Susan W. Almy, “Anthropologists and Development Agencies,”American Anthropologist 79, no. 2 (Jun. 1977), 280-292.
Notes
- 280 – Has worked for Rockefeller Foundation
- 281 – “Agency anthropologists are not well represented within the profession’s journals or classrooms. They may actually write more, but in a style and frame of analysis not acceptable to disciplinary journals.”
- 282-3 – “By definition, osical scientists deal wit hthe analysis and modification of human organizations, and physical scientists deal with the analysis and recomination of nonhuman elements. When the latter develop a new technique for rice production or cloth making or water purification, varying information is spread to organizations in government, business, religion, philanthropy, communities and neighborhoods, which then use, abuse, or ignore the technique as they think will best serve their interests. Social scientists sometimes modify organizational environments to make better use of the technique or to protect against its negative effects . . .. More rarely they work with the physical scientists to build such inputs directly into the new technique as it is evolved: e.g., an agricultural economist/anthropological program in the Guatemalan agricultural ministry to define and help develop the agronomic improvements salient for small farmers . . ..”

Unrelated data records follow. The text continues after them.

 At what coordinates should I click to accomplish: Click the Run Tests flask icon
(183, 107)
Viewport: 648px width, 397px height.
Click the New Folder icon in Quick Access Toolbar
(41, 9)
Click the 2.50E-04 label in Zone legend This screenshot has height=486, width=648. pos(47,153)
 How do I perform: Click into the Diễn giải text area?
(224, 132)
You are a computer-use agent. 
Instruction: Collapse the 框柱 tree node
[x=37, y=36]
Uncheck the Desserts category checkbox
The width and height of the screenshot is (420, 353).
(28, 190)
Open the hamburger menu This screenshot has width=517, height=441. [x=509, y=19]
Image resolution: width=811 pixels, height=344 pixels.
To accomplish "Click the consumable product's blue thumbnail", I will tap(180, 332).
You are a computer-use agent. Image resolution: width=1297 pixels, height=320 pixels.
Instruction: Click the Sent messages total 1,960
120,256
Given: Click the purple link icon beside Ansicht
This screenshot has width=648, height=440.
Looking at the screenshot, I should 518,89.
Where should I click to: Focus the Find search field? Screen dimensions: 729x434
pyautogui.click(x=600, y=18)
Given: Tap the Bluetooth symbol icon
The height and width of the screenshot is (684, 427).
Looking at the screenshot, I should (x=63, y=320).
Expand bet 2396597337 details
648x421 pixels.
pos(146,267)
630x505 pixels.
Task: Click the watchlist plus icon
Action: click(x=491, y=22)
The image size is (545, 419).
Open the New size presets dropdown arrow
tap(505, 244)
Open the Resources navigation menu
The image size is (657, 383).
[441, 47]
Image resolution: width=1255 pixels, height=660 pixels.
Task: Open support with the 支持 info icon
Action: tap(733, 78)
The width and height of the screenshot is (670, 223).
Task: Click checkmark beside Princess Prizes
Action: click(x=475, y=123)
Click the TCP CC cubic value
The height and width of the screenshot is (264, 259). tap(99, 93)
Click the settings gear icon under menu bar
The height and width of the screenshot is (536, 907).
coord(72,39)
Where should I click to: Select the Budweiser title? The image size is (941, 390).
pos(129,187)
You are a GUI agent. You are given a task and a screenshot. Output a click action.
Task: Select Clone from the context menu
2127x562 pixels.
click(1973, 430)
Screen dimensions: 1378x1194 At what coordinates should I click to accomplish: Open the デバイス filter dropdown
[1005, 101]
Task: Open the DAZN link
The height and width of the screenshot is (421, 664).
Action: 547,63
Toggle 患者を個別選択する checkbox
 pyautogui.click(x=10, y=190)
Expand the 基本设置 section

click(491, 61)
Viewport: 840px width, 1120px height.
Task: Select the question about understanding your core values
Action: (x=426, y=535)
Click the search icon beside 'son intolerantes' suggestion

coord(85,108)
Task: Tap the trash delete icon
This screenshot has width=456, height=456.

- 284 – “Why are there so few anthropologists at the professional level working in or for international assistance agencies and national ministries? Anthropologists worked in the British colonial services during the period of expanding empire and applied their skills to the colonial occupation of Oceania and to military and civilian morale problems during World War II. Rising demands for university education . . . in the developed countries, and anticolonial sentiment in the developing ones, sent them back to academia to teach. Present development planning teams seldom include a noneconomist social scientist, although this is beginning to change.”
- 284-5 – “Agency anthropologists must work in close collaboration with other scientists, technicians, and administrators if they wish to learn how to communicate with them ,to draw them into communication with the target population and with each other, and to anticipate and devise ways around objections to the anthropologists’ recommendations.”
- 286 – “Social scientists — and especially anthropologists — are typically hired by one group (or patron) to exercise their skills on another group the patron considers hostile or inferior.”
- 286-7 – “Much of the difficulty anthropologists and their cousins have with agencies stems from this same concern. First, most social scientists share the public’s distaste for specialized manipulation of social systems. Even those who have chosen such specializations as careers sometimes justify their work by the contradiction that their sciences are too imperfect for them to develop the degree of control and prediction toward which they aim. The researcher is working toward explanation of human behavior whether in academia or in an agency, but in the agency the immediate likelihood of a theory’s implementation is increased, and with it a sense of contradiction and level of tension.”
- Important – anthropologists and their social scientist cousins use the epistemic status of social science — namely its status being lower than that of the exact sciences — to exempt them from policy
- 287 – “The strictly academic researcher builds theory and hypotheses, collects data, and writes reports with only academic colleagues in mind, and will probably alter publications slightly to attempt to avert harm to the people studied, and may take on conclusions and recommendations addressed to a vague Establishment. This common process, known in this country as ‘academic freedom,’ is becoming known in the developing countries as ‘academic imperialism.’”
- 289 – [SECTION: GETTING ANTHROPOLOGISTS INTO AGENCIES]
- 290n2 – “The causative impact of social science criticisms of the unintended effects of the Green Revolution and other sectoral advances in industry and medicine in changing development ideology will never by fully quantified or acknowledge by the key participants, but is clearly perceived as valid by most of them.”
- N3 – “Some U.S. anthropology masters programs have recently been developed to train applied researchers. A few faculty in some Ph.D. programs give such training to their students, but much more of this is done in economics programs.”